The first of the lawsuits was filed in February by the NAACP on behalf of Democratic lawmakers who accused Trump, his former attorney Rudy Giuliani, the Proud Boys and the Oath Keepers of conspiring to prevent certification of the Electoral College vote on Jan. 6.

In March, Rep. Eric Swalwell, D-Calif., filed a similar complaint against Trump, Giuliani, Donald Trump Jr. and Rep. Mo Brooks of Alabama, a Trump ally. That same month, two Capitol Police officers filed a suit against Trump.

In each of those cases, Trump has sought to have charges dismissed by arguing that he was acting in his official capacity as president on Jan. 6 and therefore cannot face civil litigation. Other defendants, like Giuliani, have claimed that they were exercising their First Amendment rights to free speech when they spoke at rallies before the storming of the Capitol.

While the new lawsuit appears to largely rely on news reports and details gleaned from criminal cases filed by the Justice Department, it takes a broad view of the origins of the attack. It argues that the conspiracy to disrupt the election started as early as May 2020, when Trump began complaining on social media that mail-in voting could “lead to massive fraud.”

The suit accuses Stone, Trump’s long-time aide and ally, of echoing those and other claims, sometimes on right-wing news outlets like Infowars. Stone, who faced scrutiny early in the Justice Department’s investigation, has long denied any role in the riot.

At a presidential debate in September, the lawsuit notes, Trump appeared to summon members of the Proud Boys by telling them to “stand back and stand by.” The following month, according to the suit, Stewart Rhodes, the leader of the Oath Keepers, appeared on Infowars, predicting an impending civil war and vowing to post armed members of his group outside Washington in order to “save the White House.”

Rhodes is also under investigation in connection with the riot and recently acknowledged that he answered questions from the FBI, against the advice of his attorney.

A few weeks after the election, the lawsuit says, a key organizer of the Stop the Steal movement that promoted false claims of election fraud, Ali Alexander, appeared at rally outside the State Capitol in Georgia with the leader of the Proud Boys, Enrique Tarrio. “We’re going to stop the steal,” the suit quotes Alexander as saying. “But first we’re going to stop the certification.”

Alexander’s lawyer, Baron Coleman, has repeatedly said his client is not under investigation in connection with the riot.
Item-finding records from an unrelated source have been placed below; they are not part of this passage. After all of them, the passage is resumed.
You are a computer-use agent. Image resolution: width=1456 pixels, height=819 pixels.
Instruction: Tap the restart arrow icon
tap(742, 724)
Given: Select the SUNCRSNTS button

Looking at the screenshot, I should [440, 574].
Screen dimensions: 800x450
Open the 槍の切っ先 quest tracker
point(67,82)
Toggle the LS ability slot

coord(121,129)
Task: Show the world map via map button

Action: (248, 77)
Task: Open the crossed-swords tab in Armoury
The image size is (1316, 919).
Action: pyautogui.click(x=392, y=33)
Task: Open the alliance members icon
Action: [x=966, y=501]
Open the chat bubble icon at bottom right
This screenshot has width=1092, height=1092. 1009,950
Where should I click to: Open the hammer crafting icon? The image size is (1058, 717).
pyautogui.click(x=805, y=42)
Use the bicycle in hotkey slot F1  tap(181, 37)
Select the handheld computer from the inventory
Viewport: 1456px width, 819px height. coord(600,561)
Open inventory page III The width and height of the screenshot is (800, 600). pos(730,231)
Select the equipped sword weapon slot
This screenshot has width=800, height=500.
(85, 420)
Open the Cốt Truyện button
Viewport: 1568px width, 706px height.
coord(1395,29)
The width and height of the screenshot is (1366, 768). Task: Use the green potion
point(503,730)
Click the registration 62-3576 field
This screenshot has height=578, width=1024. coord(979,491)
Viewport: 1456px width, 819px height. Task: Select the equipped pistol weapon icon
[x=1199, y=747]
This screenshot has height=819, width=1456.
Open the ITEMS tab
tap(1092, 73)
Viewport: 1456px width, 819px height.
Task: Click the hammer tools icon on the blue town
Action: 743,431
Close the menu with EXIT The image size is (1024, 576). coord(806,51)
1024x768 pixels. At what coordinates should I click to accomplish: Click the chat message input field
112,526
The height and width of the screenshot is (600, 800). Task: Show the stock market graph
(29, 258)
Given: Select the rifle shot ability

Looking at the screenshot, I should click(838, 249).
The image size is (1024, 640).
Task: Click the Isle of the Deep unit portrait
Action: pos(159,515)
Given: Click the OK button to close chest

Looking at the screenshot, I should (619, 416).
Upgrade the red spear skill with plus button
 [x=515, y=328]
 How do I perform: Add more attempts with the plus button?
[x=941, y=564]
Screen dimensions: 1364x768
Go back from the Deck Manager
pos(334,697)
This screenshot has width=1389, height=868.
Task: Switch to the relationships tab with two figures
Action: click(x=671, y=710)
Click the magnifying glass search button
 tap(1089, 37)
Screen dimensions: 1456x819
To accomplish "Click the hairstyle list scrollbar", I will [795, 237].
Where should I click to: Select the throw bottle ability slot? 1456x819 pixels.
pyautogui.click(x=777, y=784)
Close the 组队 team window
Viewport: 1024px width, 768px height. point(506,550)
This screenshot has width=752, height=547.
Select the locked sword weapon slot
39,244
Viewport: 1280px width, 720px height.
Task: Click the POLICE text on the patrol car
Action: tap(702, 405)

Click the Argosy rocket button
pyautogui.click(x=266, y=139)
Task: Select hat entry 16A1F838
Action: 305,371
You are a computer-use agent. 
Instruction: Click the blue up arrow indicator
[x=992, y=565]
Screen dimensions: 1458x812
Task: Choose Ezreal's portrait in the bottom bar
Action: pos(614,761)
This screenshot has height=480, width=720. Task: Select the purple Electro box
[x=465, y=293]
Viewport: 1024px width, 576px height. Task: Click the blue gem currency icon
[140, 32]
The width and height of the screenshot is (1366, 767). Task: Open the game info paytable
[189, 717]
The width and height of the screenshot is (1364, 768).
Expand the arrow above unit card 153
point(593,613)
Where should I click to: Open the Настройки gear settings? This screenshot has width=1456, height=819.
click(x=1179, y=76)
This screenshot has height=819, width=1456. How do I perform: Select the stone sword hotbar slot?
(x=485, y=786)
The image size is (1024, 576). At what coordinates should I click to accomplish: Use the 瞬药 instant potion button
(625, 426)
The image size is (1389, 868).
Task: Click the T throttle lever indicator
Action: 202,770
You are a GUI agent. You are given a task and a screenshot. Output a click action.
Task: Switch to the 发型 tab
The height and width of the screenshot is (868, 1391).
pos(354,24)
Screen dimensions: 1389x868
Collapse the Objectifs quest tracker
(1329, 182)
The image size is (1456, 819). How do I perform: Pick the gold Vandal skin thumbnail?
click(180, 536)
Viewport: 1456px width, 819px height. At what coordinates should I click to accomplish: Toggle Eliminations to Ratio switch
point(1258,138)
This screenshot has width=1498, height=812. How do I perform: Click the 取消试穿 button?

Tarrio was not in Washington on Jan. 6 but was sentenced this week to five months in prison for possessing illegal weapons and burning a Black Lives Matter flag stolen from a historic Black church in Washington after a separate pro-Trump rally in December that also descended into violence.

The suit mentions other steps along the path to Jan. 6: In late November, it says, a California-based political organizer named Alan Hostetter, who believed the election was stolen, posted a video on the internet claiming that people “at the highest levels” needed to be “made an example of with an execution or two or three.”

Hostetter, who was charged in June with conspiring to storm the Capitol with members of the Three per centre militia movement, also said in the video that he was going to return to Washington “with a million patriots, and we’ll surround that city.”

As for Jan. 6, the suit paints a picture of Stop the Steal activists riling up the mob of Trump supporters gathered in Washington with lies about the election, which the president then echoed in a speech near the White House. Members of the Proud Boys, the Oath Keepers and the Three per centre movement, it claims, led the mob on the ground in the Capitol assault.

Trump, the lawsuit says, knew that “the situation at the Capitol was dire” but did not condemn the rioters. Instead, it says, he released a video two hours after the initial breach repeating his lie that the election and been stolen and telling the attackers that he loved them.